The only exception I can think of is Patti Smith. Is that because she kind of refused to play the game right from the beginning? Or because Patti Smith is a special magical being, more about art than sex, more shaman than woman? I am honestly not sure.**
It’s something I have been thinking about a lot lately because – to my shame – my own face has been troubling me. I look older than I used to. Obviously this is because I am older. However, events of the last couple of years have definitely changed me from ‘looking young for my age and people often commenting on this’ to ‘looking at least my age and like I’ve been having a shit time of it’. The frown line between my eyes has started giving me resting bitch face.
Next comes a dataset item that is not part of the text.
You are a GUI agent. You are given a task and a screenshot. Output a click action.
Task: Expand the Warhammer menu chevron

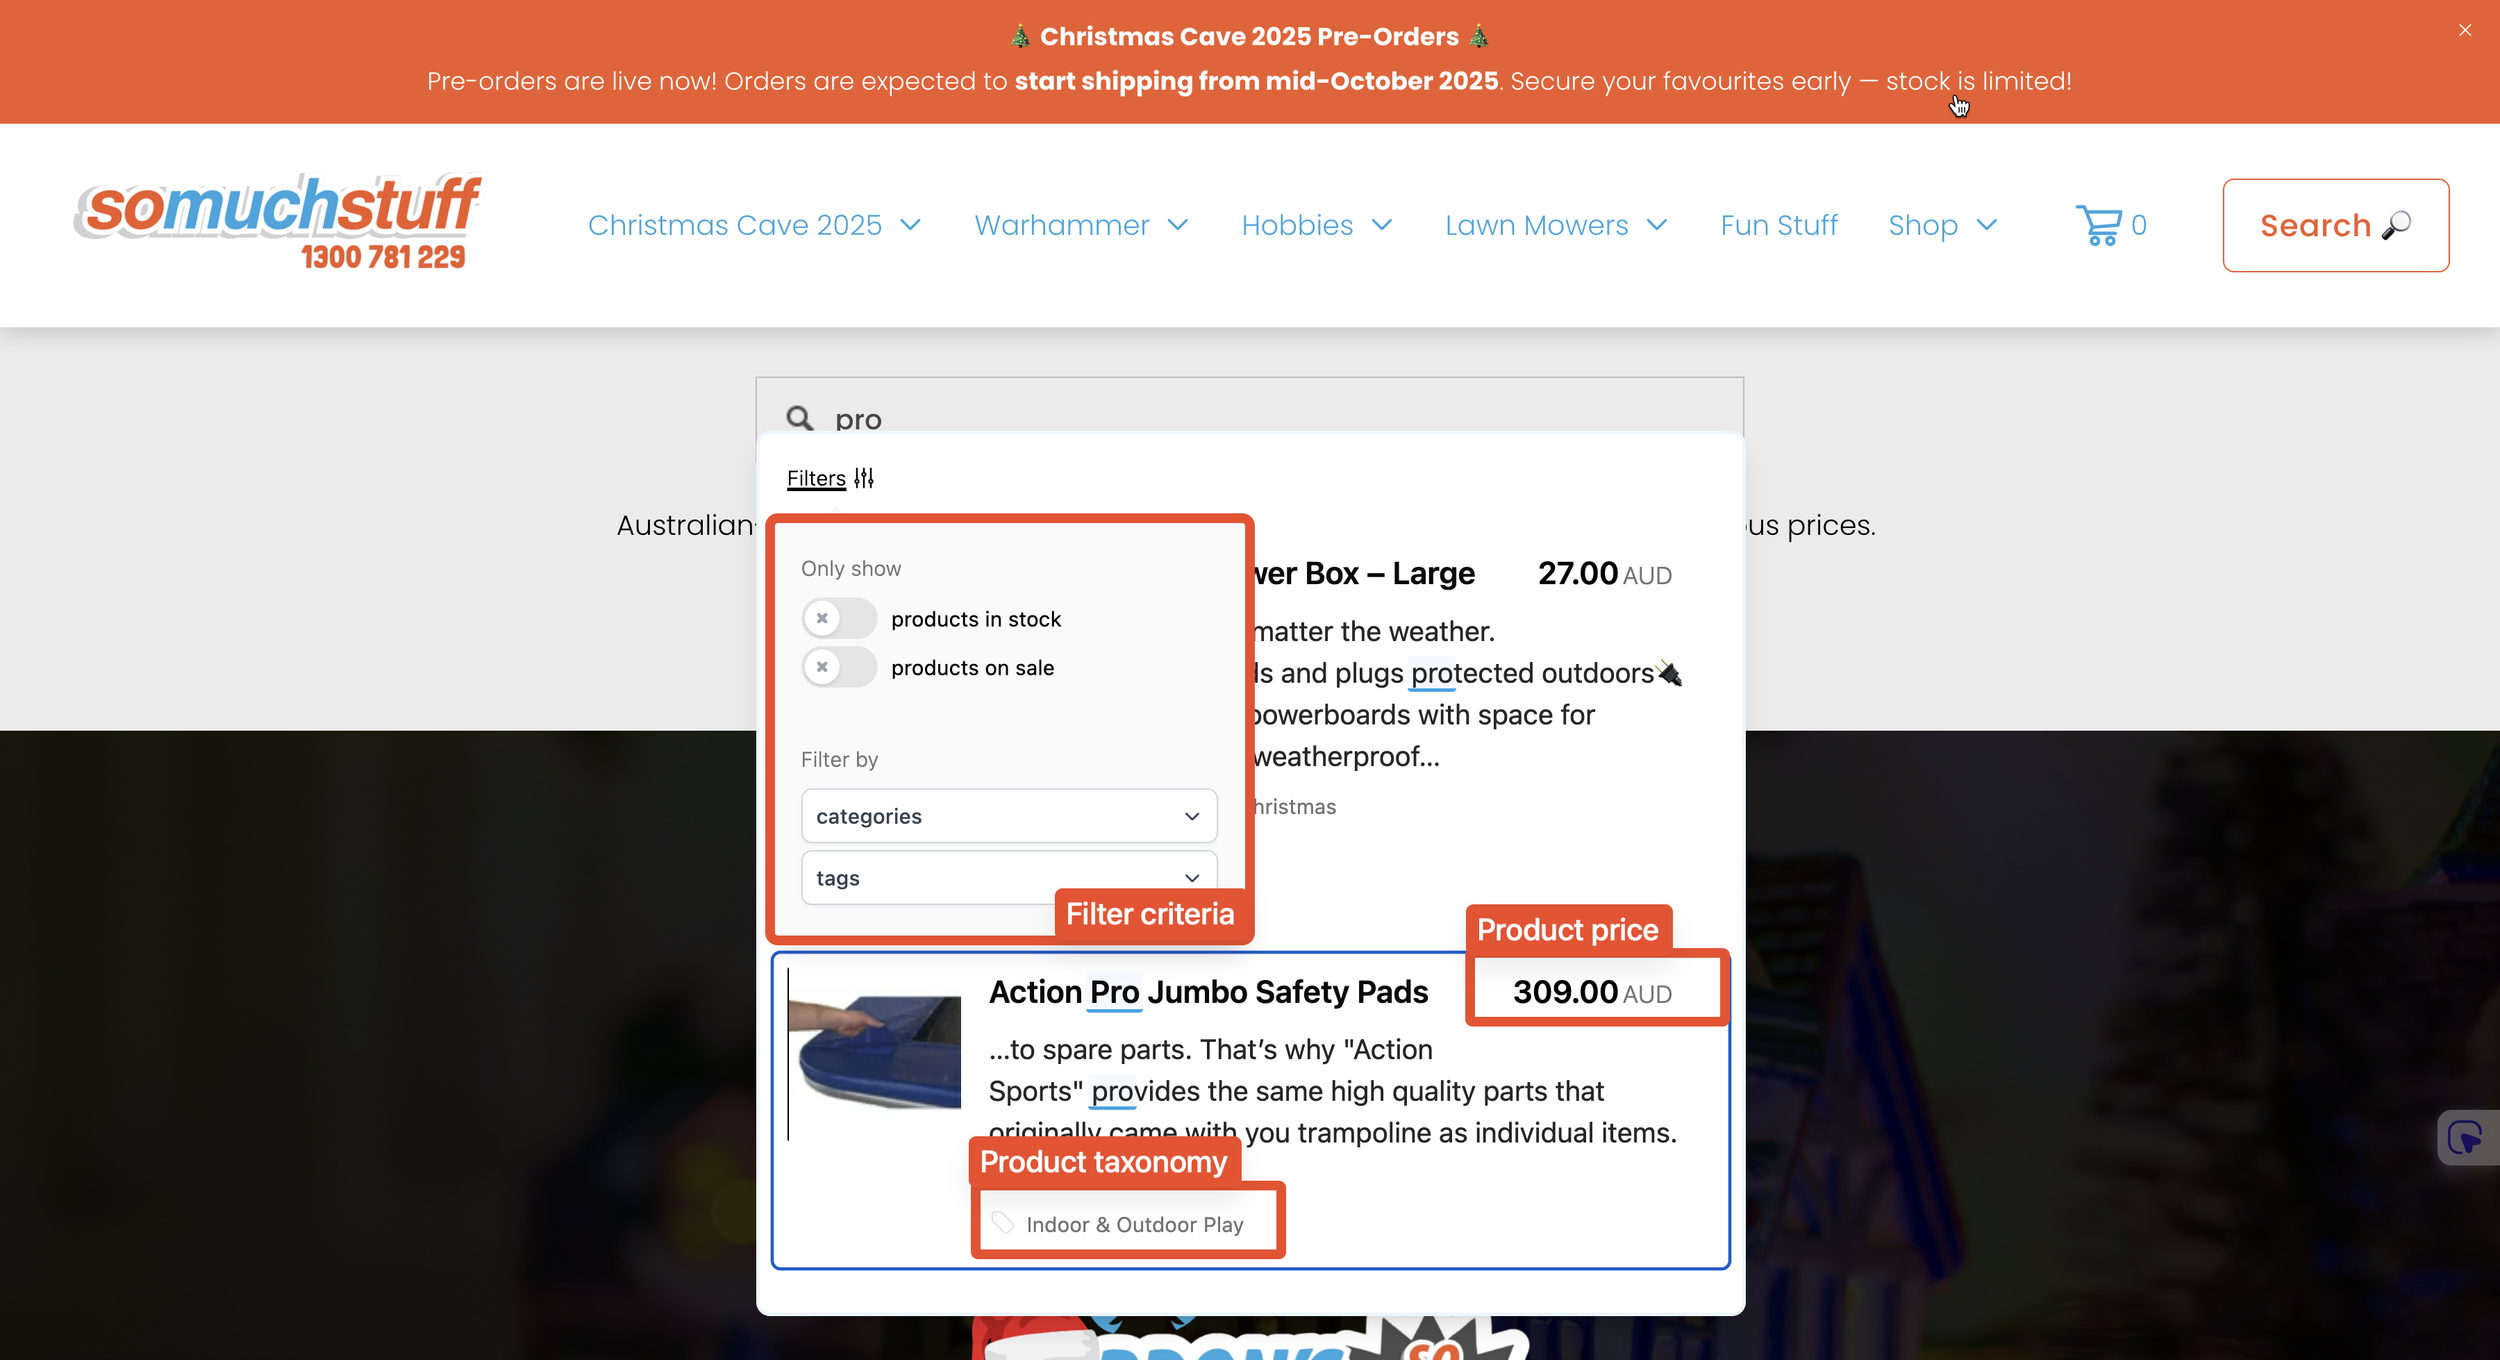tap(1178, 225)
These are things I have never given a moment’s thought to before. Of course, that’s because I’ve never had to. I asked one of my best friends if she thought I should have Botox. Because she is a brilliant friend, she didn’t lie – she agreed with me that my frown line has become unusually extreme, but said because I have a fringe I don’t need Botox. This is the kind of logic that makes me love her.
Then Leonard Cohen died and I decided FUCK IT. I want my life to be written on my face. I don’t take any of it back. I have always been a person who has opted out, dropping clues so that the world knows – if I wear a pretty dress, I don’t brush my hair; if I wear a skimpy top, you get to see tattoos and armpit hair.
I want lines and gravitas and to be a great artist. On a whim, I wrote on the wall in my hallway the other day, where I will see it before I leave the house every day: ZERO FUCKS.
* As I commented to a handsome gentleman of my acquaintance recently ‘if anyone ever said “we are ugly but we have the music” about me, I think I’d be a bit cross’. His perfect response? To send me back an image of my own (pouting) face – a very flattering selfie that I had ‘ironically’ (read: ‘vainly’) posted on Instagram some time ago, captioned: ‘This for us ugly folks?’
** Interestingly, my mum is convinced that the only technically ‘ugly’ woman ever to be considered a popular sex symbol is Chrissie Hynde. People often say I look like Chrissie Hynde, so I’m not sure what we can take from this observation.